To Monica Inzer, Hamilton’s dean of admission and financial aid, bold declarations like this one are a strong sign of authenticity if nothing else. “Lots of essays have been doctored or written by other people,” she said. “You know that a parent didn’t write this. I don’t know how I know, but I do.”
Mr. Bauld knows how he knows. “There’s always an attempt in some of these college admissions factories to smooth out a student’s edges,” he said. “But what I loved about this piece is that there is no attempt to smooth out anything.”
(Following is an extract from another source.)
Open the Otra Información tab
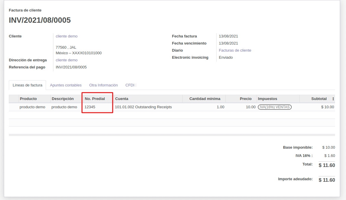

As for Ms. Kumar, the 18-year-old Princeton applicant, her essay wasn’t so much smooth as it was slick, gliding effortlessly from her breakfast table to the manicured campus of Princeton to the “occidental bubble” of her school classroom. There’s a detour onto the city bus and then a quick trip to India before coming back to the “towering turrets” of New Jersey again.
Nevertheless, Princeton rejected her, and when I approached the university to find out if it had anything to do with her essay, it cited its policy of not commenting on any applicants or admissions decisions. I told its spokesman, Martin Mbugua, that other schools had commented on their own applicants once the students gave them permission, but he was unmoved.
Ms. Kumar said she thought that her grades might not have been quite high enough, but Mr. Bauld contended that Princeton should have been swayed by her words.
“One of the things that makes this essay is her tone,” he said. “It could have been, ‘Princeton should be poorer,’ but she opens it as an inquiry. What she does is that she listens very carefully to what you have assigned her to do, and as a response to that, she says, ‘Well, let me ask you this!’ ”
Next week, Ms. Kumar will take the stage as Marty in the Bronx Science production of “Grease,” and she’ll collect her diploma on June 21. In the fall, she’ll attend Cornell, for which she wrote no essays about the university’s level of affluence.
To Mr. Bauld, that’s Princeton’s loss. “She is that person who is always going to give an interesting answer, even to the most boring question,” he said. “That’s my confidence in reading it, and I’d want that person in my class as a teacher.”